Dataset entries:
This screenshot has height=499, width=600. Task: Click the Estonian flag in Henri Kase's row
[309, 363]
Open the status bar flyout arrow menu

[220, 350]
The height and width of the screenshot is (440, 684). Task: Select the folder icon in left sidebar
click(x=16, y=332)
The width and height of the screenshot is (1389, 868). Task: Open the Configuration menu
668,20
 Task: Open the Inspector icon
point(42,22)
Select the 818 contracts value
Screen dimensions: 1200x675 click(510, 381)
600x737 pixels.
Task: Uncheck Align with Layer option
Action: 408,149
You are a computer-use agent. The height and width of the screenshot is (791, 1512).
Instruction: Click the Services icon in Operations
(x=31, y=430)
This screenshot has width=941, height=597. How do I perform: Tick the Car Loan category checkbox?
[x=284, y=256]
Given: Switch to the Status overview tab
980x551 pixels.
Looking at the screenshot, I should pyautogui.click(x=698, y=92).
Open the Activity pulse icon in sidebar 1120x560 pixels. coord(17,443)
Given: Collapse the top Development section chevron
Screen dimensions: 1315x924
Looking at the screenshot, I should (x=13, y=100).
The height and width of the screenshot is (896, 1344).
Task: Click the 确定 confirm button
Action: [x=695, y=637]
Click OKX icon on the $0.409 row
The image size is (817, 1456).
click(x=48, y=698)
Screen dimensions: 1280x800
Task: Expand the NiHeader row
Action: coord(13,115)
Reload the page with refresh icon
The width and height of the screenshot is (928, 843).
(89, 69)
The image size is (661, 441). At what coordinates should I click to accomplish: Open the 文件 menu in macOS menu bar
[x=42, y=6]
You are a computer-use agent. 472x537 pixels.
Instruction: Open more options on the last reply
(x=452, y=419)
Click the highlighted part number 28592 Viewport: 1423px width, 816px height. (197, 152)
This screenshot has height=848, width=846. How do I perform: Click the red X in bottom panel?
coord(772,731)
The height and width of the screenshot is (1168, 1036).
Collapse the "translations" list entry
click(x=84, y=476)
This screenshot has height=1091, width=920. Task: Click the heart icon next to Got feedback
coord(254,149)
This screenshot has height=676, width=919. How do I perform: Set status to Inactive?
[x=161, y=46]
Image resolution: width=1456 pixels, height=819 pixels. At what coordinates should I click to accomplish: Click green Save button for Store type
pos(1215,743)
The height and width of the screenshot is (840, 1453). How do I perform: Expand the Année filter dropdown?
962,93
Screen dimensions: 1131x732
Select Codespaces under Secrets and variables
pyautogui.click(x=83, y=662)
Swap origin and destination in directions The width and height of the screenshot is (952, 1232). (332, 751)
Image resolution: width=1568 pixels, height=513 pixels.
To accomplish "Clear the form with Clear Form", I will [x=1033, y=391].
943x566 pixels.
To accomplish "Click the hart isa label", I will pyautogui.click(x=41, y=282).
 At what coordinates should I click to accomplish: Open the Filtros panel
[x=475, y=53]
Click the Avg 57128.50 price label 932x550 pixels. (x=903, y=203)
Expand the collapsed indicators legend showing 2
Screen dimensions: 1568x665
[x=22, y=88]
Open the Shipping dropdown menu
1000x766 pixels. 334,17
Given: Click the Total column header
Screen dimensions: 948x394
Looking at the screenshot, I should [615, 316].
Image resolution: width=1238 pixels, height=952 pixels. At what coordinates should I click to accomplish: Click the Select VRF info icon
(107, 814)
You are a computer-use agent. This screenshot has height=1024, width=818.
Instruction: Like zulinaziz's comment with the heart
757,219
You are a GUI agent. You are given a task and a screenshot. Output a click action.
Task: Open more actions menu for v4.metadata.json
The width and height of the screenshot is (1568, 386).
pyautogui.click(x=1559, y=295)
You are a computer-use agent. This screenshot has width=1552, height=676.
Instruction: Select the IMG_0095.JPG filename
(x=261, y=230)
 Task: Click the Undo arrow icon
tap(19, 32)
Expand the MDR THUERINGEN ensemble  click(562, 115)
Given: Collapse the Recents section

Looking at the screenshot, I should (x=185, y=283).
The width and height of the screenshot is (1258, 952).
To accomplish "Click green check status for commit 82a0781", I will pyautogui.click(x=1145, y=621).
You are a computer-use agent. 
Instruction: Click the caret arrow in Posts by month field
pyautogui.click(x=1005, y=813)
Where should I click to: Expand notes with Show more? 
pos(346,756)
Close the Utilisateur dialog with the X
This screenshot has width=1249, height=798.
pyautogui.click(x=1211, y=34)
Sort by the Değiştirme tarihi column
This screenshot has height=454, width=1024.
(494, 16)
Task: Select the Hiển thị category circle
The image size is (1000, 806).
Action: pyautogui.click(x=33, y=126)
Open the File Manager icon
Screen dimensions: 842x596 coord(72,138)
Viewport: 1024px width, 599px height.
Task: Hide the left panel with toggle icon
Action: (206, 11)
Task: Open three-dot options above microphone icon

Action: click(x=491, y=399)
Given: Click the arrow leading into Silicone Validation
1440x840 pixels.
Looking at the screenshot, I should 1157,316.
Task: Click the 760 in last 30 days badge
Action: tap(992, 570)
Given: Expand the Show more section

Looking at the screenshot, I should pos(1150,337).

*PROBLEM REQUIREMENTS:* Retype all of the entries. Keep each one exactly as written.

*RESULT:*
This screenshot has height=499, width=600. Task: Click the Estonian flag in Henri Kase's row
[309, 363]
Open the status bar flyout arrow menu

[220, 350]
The height and width of the screenshot is (440, 684). Task: Select the folder icon in left sidebar
click(x=16, y=332)
The width and height of the screenshot is (1389, 868). Task: Open the Configuration menu
668,20
 Task: Open the Inspector icon
point(42,22)
Select the 818 contracts value
Screen dimensions: 1200x675 click(510, 381)
600x737 pixels.
Task: Uncheck Align with Layer option
Action: 408,149
You are a computer-use agent. The height and width of the screenshot is (791, 1512).
Instruction: Click the Services icon in Operations
(x=31, y=430)
This screenshot has width=941, height=597. How do I perform: Tick the Car Loan category checkbox?
[x=284, y=256]
Given: Switch to the Status overview tab
980x551 pixels.
Looking at the screenshot, I should pyautogui.click(x=698, y=92).
Open the Activity pulse icon in sidebar 1120x560 pixels. coord(17,443)
Given: Collapse the top Development section chevron
Screen dimensions: 1315x924
Looking at the screenshot, I should (x=13, y=100).
The height and width of the screenshot is (896, 1344).
Task: Click the 确定 confirm button
Action: [x=695, y=637]
Click OKX icon on the $0.409 row
The image size is (817, 1456).
click(x=48, y=698)
Screen dimensions: 1280x800
Task: Expand the NiHeader row
Action: coord(13,115)
Reload the page with refresh icon
The width and height of the screenshot is (928, 843).
(89, 69)
The image size is (661, 441). At what coordinates should I click to accomplish: Open the 文件 menu in macOS menu bar
[x=42, y=6]
You are a computer-use agent. 472x537 pixels.
Instruction: Open more options on the last reply
(x=452, y=419)
Click the highlighted part number 28592 Viewport: 1423px width, 816px height. (197, 152)
This screenshot has height=848, width=846. How do I perform: Click the red X in bottom panel?
coord(772,731)
The height and width of the screenshot is (1168, 1036).
Collapse the "translations" list entry
click(x=84, y=476)
This screenshot has height=1091, width=920. Task: Click the heart icon next to Got feedback
coord(254,149)
This screenshot has height=676, width=919. How do I perform: Set status to Inactive?
[x=161, y=46]
Image resolution: width=1456 pixels, height=819 pixels. At what coordinates should I click to accomplish: Click green Save button for Store type
pos(1215,743)
The height and width of the screenshot is (840, 1453). How do I perform: Expand the Année filter dropdown?
962,93
Screen dimensions: 1131x732
Select Codespaces under Secrets and variables
pyautogui.click(x=83, y=662)
Swap origin and destination in directions The width and height of the screenshot is (952, 1232). (332, 751)
Image resolution: width=1568 pixels, height=513 pixels.
To accomplish "Clear the form with Clear Form", I will [x=1033, y=391].
943x566 pixels.
To accomplish "Click the hart isa label", I will pyautogui.click(x=41, y=282).
 At what coordinates should I click to accomplish: Open the Filtros panel
[x=475, y=53]
Click the Avg 57128.50 price label 932x550 pixels. (x=903, y=203)
Expand the collapsed indicators legend showing 2
Screen dimensions: 1568x665
[x=22, y=88]
Open the Shipping dropdown menu
1000x766 pixels. 334,17
Given: Click the Total column header
Screen dimensions: 948x394
Looking at the screenshot, I should [615, 316].
Image resolution: width=1238 pixels, height=952 pixels. At what coordinates should I click to accomplish: Click the Select VRF info icon
(107, 814)
You are a computer-use agent. This screenshot has height=1024, width=818.
Instruction: Like zulinaziz's comment with the heart
757,219
You are a GUI agent. You are given a task and a screenshot. Output a click action.
Task: Open more actions menu for v4.metadata.json
The width and height of the screenshot is (1568, 386).
pyautogui.click(x=1559, y=295)
You are a computer-use agent. This screenshot has width=1552, height=676.
Instruction: Select the IMG_0095.JPG filename
(x=261, y=230)
 Task: Click the Undo arrow icon
tap(19, 32)
Expand the MDR THUERINGEN ensemble  click(562, 115)
Given: Collapse the Recents section

Looking at the screenshot, I should (x=185, y=283).
The width and height of the screenshot is (1258, 952).
To accomplish "Click green check status for commit 82a0781", I will pyautogui.click(x=1145, y=621).
You are a computer-use agent. 
Instruction: Click the caret arrow in Posts by month field
pyautogui.click(x=1005, y=813)
Where should I click to: Expand notes with Show more? 
pos(346,756)
Close the Utilisateur dialog with the X
This screenshot has width=1249, height=798.
pyautogui.click(x=1211, y=34)
Sort by the Değiştirme tarihi column
This screenshot has height=454, width=1024.
(494, 16)
Task: Select the Hiển thị category circle
The image size is (1000, 806).
Action: pyautogui.click(x=33, y=126)
Open the File Manager icon
Screen dimensions: 842x596 coord(72,138)
Viewport: 1024px width, 599px height.
Task: Hide the left panel with toggle icon
Action: (206, 11)
Task: Open three-dot options above microphone icon

Action: click(x=491, y=399)
Given: Click the arrow leading into Silicone Validation
1440x840 pixels.
Looking at the screenshot, I should 1157,316.
Task: Click the 760 in last 30 days badge
Action: tap(992, 570)
Given: Expand the Show more section

Looking at the screenshot, I should pos(1150,337).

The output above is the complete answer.